Publié le 21 décembre 2025 à 15h03. La dette américaine atteint un seuil critique : pour la première fois, les intérêts de la dette fédérale ont dépassé les 1 000 milliards de dollars sur l’exercice 2025, suscitant l’inquiétude des observateurs budgétaires quant à une spirale potentielle.
- Les paiements d’intérêts sur la dette américaine ont dépassé les 1 000 milliards de dollars (environ 927 milliards d’euros) pour l’exercice 2025.
- Ce montant est supérieur aux dépenses consacrées à la défense nationale et représente près des deux tiers des dépenses en prestations de sécurité sociale.

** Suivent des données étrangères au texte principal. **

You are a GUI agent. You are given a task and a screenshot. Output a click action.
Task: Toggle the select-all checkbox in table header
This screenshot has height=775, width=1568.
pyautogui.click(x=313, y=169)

- Des experts mettent en garde contre le risque d’une spirale de la dette si le Congrès ne parvient pas à maîtriser les dépenses publiques.
Les organismes de surveillance budgétaire tirent la sonnette d’alarme face à une nouvelle étape alarmante dans les finances publiques américaines. Le gouvernement fédéral a ajouté environ 1,8 billion de dollars (environ 1 680 milliards d’euros) à la dette nationale, qui s’élève désormais à 38 000 milliards de dollars (environ 35 300 milliards d’euros). Selon le Congressional Budget Office, les intérêts nets sur la dette ont atteint 970 milliards de dollars (environ 897 milliards d’euros), mais les paiements d’intérêts nets du gouvernement fédéral ont franchi le cap symbolique du 1 000 milliards de dollars (environ 927 milliards d’euros) pour la première fois.
Ce montant colossal dépasse les dépenses consacrées à la défense nationale et représente presque autant que celles allouées à Medicare, le programme d’assurance maladie pour les personnes âgées. Il équivaut également à environ les deux tiers des dépenses en prestations de sécurité sociale. Cette situation inquiétante met en évidence la pression croissante exercée sur les finances publiques américaines.
Chris Towner, du Comité pour un budget fédéral responsable, souligne les risques d’une escalade de la dette.
« Si nous devions nous retrouver dans une situation où nous devons continuer à emprunter, et que les gens qui nous prêtent de l’argent s’inquiètent du fait que nous ne rembourserons pas tout, nous pourrions voir des taux d’intérêt de plus en plus élevés – ce qui signifie que nous devons emprunter davantage pour payer les intérêts de la dette, ce qui signifie que les taux d’intérêt augmentent et cela se transforme en ce que nous appelons une spirale de la dette. »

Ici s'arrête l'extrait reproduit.